== Task prompt ==
Where does the string "click" appear in the records? Copy each line that holds it.

*** Opening of Data for this task ***

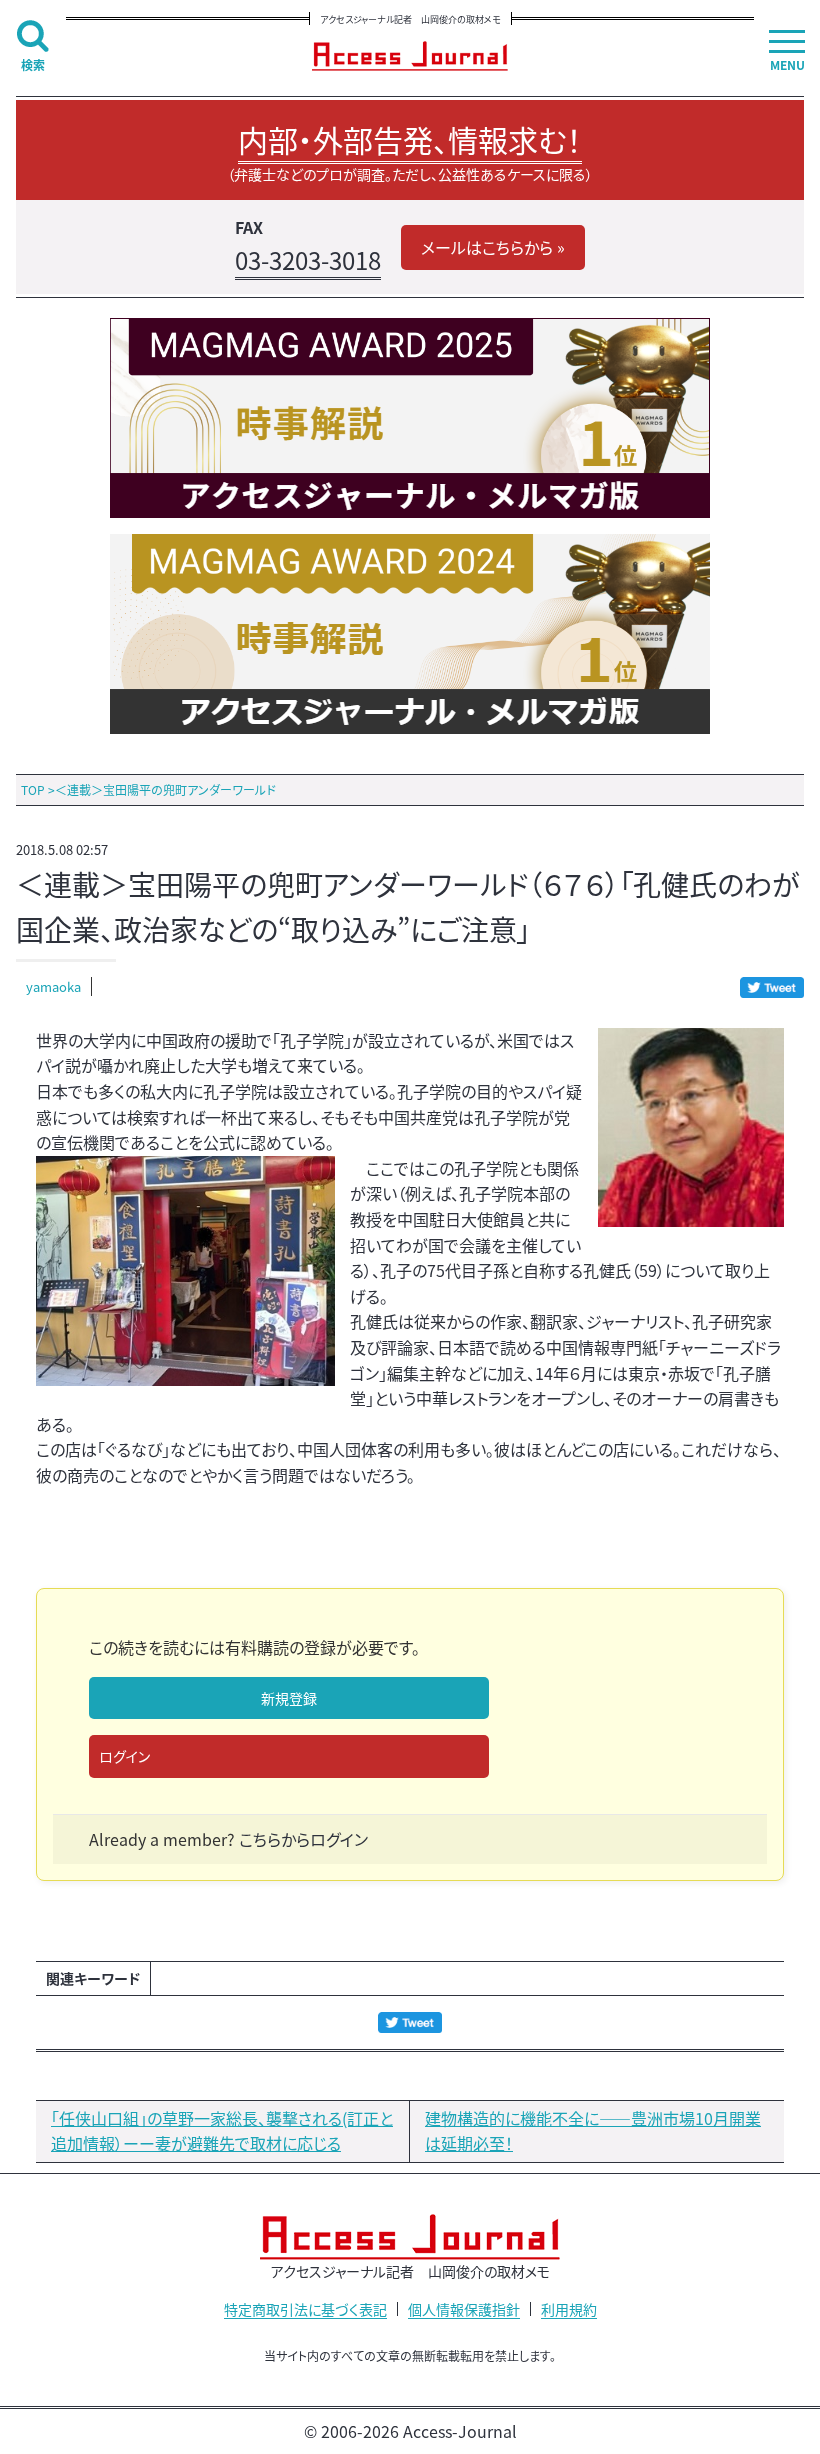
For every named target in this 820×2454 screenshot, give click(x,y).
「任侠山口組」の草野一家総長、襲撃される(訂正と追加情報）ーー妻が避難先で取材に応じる (222, 2131)
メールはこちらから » (493, 247)
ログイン (124, 1756)
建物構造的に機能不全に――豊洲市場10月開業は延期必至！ (593, 2131)
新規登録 (289, 1698)
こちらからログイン (303, 1839)
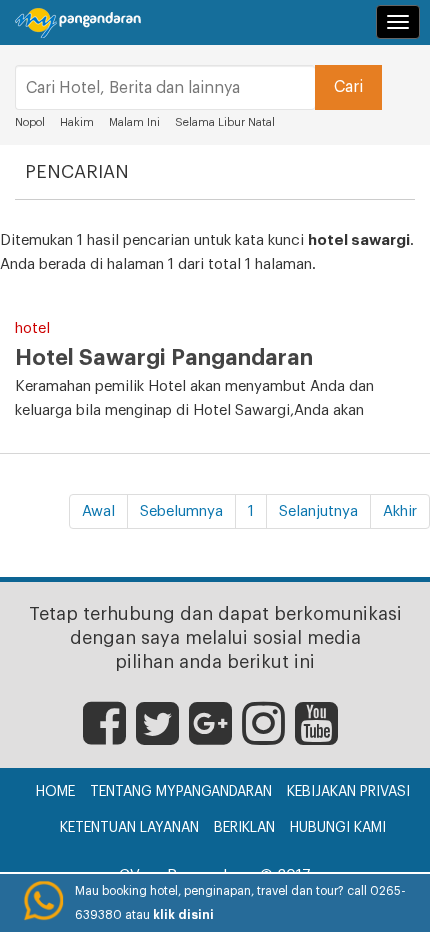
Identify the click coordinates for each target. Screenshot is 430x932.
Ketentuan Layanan (129, 828)
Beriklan (244, 828)
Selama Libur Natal (225, 122)
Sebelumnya (181, 511)
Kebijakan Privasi (348, 792)
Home (55, 792)
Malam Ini (134, 122)
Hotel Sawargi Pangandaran (164, 358)
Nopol (30, 122)
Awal (98, 511)
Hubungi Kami (338, 828)
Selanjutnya (318, 511)
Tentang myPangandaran (181, 792)
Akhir (400, 511)
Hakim (77, 122)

*** Close of Data for this task ***

== Output of the task ==
For every named target in this 820×2454 screenshot, give click(x,y).
Identify the click coordinates for each target. Screenshot is 430x932.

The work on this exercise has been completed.